### Passage
Brown contends that Wildauer must have been conducting an exploratory search because he lacked reasonable suspicion that the hard object might have been a weapon. The argument is somewhat unclear. Brown offers us a rhetorical question ("Was it reasonable?"), an unsupported claim that it would appear "more reasonable" to think that the hard object was drugs than to think it was a gun butt, and a conclusory assertion (Wildauer was on "an exploratory search for narcotics"). If Brown's reasoning is construed as a deductive argument, it does not follow. Even if Wildauer would have been more reasonable to think the hard object was drugs rather than a gun, that does not mean he would have been unreasonable to conclude that it was a gun and not drugs. On the contrary, in the circumstances, it would have been reasonable to think it was a gun--as Brown himself admits: "Better safe than sorry." See, e.g., United States v. Swann, 149 F.3d 271, 276 (4th Cir. 1998) (reasonable for officer to search unknown hard object in sock which was approximately the same size and shape as a box cutter).

### Stored data
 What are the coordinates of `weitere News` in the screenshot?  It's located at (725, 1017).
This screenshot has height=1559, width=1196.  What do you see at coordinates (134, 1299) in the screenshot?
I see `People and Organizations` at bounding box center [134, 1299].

### Parts of the exercise
**A)** The passage on Brown's challenge to Wildauer's search describes several things Brown offers in support of his argument. List each of them.
**B)** According to the passage on Brown's challenge to the search, what object was the hard item in the sock in United States v. Swann approximately the same size and shape as?
**C)** Continue the passage on Brown's challenge to Wildauer's search from its final sentence.

### In response
**A)**
- A rhetorical question ("Was it reasonable?")
- An unsupported claim that it would appear "more reasonable" to think that the hard object was drugs than to think it was a gun butt
- A conclusory assertion that Wildauer was on "an exploratory search for narcotics"

**B)** A box cutter.

**C)**
If, however, Brown means to raise a doubt as to whether Wildauer actually thought that Brown was armed, suggesting that Wildauer really must have thought not and proceeded with a search for drugs rather than a gun, Brown fails to overcome the deference we give to the district court's factual and credibility determinations. The district court's finding that Wildauer thought that Brown was armed is not clearly erroneous because, among other things, Wildauer shouted "Gun! Gun!" to Officer Sunier when Brown tried to flee. This suggests that in the previous instant Wildauer thought he was in fact searching for a gun. In any case the test is objective, not subjective: "whether a reasonably prudent man in the circumstances would [have been] warranted in the belief that his safety or that of others was in danger." Terry, 392 U.S. at 27. A reasonably prudent person would have been so warranted here.
We Affirm the decision of the district court denying Brown's motion to suppress.